7 et tulit David arma aurea quae habebant servi Adadezer et detulit ea in Hierusalem
De gouden schilden, die Hadadézers soldaten droegen, maakte David buit en bracht ze naar Jerusalem,
8 et de Bete et de Beroth civitatibus Adadezer tulit rex David aes multum nimis
terwijl hij uit Bétach en Berotai, twee steden van Hadadézer, een zeer grote hoeveelheid koper meenam.
9 audivit autem Thou rex Emath quod percussisset David omne robur Adadezer
Toen Tói, de koning van Chamat, vernam, dat David de gehele legermacht van Hadadézer had verslagen,
10 et misit Thou Ioram filium suum ad regem David ut salutaret eum congratulans et gratias ageret eo quod expugnasset Adadezer et percussisset eum hostis quippe erat Thou Adadezer et in manu eius erant vasa argentea et vasa aurea et vasa aerea
zond hij zijn zoon Joram naar koning David, om hem te groeten en geluk te wensen met zijn overwinning op Hadadézer. Hadadézer was namelijk een tegenstander van Tói. Joram bracht zilveren, gouden en koperen voorwerpen mede,
11 quae et ipsa sanctificavit rex David Domino cum argento et auro quae sanctificaverat de universis gentibus quas subegerat
en ook deze wijdde koning David aan Jahweh, zoals hij gedaan had met het zilver en goud van alle door hem onderworpen volken,
12 de Syria et Moab et filiis Ammon et Philisthim et Amalech et de manubiis Adadezer filii Roob regis Soba
(van Edom, Moab, de Ammonieten, de Filistijnen en Amalekieten), en met de buit, op Hadadézer behaald, den zoon van Rechob en koning van Soba.

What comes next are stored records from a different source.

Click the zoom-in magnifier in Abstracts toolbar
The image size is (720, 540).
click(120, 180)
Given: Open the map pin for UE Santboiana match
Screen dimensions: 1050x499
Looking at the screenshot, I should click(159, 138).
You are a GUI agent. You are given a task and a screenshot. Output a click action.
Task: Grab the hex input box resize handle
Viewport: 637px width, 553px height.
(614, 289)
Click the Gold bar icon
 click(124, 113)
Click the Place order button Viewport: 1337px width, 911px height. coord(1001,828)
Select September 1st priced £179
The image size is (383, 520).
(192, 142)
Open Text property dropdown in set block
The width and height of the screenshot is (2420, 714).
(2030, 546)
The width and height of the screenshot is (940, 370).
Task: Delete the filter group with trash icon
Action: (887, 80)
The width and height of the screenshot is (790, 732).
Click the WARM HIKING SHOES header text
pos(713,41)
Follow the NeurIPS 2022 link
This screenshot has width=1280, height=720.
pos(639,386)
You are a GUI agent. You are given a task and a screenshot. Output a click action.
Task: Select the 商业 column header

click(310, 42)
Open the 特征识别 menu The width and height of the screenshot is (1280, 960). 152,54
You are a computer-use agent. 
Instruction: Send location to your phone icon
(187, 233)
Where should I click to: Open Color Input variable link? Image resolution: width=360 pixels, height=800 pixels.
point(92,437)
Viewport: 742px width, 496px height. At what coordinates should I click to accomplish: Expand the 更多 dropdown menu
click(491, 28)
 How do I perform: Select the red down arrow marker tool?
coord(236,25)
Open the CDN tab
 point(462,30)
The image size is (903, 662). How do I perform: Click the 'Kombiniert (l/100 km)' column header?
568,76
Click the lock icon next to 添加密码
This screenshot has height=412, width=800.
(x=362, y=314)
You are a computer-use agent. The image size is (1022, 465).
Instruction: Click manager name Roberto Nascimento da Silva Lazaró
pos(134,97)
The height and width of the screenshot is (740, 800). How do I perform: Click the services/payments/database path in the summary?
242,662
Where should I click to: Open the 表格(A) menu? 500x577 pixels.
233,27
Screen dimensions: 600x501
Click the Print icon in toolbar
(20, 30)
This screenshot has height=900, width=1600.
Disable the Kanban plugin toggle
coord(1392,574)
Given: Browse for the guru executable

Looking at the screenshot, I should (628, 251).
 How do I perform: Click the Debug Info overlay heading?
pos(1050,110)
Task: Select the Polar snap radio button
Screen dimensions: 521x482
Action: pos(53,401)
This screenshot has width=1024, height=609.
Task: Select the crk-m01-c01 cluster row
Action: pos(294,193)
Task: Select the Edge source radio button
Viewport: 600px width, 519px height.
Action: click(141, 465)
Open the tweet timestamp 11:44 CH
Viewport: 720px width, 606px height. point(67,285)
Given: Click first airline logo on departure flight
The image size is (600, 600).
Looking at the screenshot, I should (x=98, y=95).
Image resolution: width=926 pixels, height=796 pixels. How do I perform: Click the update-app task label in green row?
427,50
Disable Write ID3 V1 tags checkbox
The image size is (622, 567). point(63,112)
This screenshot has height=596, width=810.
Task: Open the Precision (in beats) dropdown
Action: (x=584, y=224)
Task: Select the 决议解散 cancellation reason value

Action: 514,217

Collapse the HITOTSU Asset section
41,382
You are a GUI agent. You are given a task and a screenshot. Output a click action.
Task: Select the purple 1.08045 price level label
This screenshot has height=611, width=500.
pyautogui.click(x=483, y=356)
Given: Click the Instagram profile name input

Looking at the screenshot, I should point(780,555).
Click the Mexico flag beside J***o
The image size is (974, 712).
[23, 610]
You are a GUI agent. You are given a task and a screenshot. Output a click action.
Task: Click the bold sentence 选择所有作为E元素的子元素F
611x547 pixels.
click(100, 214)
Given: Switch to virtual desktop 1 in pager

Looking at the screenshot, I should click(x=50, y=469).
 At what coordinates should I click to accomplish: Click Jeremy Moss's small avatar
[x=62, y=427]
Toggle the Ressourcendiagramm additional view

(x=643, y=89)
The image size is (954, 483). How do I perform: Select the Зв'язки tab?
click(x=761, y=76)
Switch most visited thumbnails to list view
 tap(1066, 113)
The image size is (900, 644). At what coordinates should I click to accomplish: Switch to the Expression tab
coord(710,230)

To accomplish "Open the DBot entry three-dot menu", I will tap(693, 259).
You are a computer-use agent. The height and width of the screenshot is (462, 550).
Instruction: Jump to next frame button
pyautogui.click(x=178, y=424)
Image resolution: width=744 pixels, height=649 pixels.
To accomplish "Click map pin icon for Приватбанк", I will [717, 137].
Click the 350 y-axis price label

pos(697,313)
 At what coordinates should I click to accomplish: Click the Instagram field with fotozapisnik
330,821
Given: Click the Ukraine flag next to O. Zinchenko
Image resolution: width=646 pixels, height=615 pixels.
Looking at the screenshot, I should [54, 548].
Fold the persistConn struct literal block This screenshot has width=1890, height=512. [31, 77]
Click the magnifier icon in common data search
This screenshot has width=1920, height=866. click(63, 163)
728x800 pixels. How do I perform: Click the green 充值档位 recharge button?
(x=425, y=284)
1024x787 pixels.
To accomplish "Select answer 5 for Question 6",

13 fecit quoque sibi David nomen cum reverteretur capta Syria in valle Salinarum caesis duodecim milibus
Verder heeft David zich beroemd gemaakt, door, bij zijn terugkeer van de overwinning op Aram, in de Zoutvallei achttienduizend Edomieten te verslaan.
14 et posuit in Idumea custodes statuitque praesidium et facta est universa Idumea serviens David et servavit Dominus David in omnibus ad quaecumque profectus est
Hij stelde in heel Edom stadhouders aan, zodat heel Edom aan David bleef. Zo werd David op al zijn tochten door Jahweh geholpen.
15 et regnavit David super omnem Israhel faciebat quoque David iudicium et iustitiam omni populo suo
David regeerde dus over geheel Israël, en handelde met heel zijn volk naar wet en recht.
16 Ioab autem filius Sarviae erat super exercitum porro Iosaphat filius Ahilud erat a commentariis
Joab, de zoon van Seroeja, stond over het leger; Jehosjafat, de zoon van Achiloed, was kanselier;
17 et Sadoc filius Achitob et Ahimelech filius Abiathar sacerdotes et Saraias scriba
Sadok, de zoon van Achitoeb, en Ebjatar, de zoon van Achimélek, waren priesters; Seraja was schrijver;
18 Banaias autem filius Ioiada super Cherethi et Felethi filii autem David sacerdotes erant
Benajáhoe, de zoon van Jehojada, ging over de Kretenzen en Peletiërs; de zonen van David waren priesters.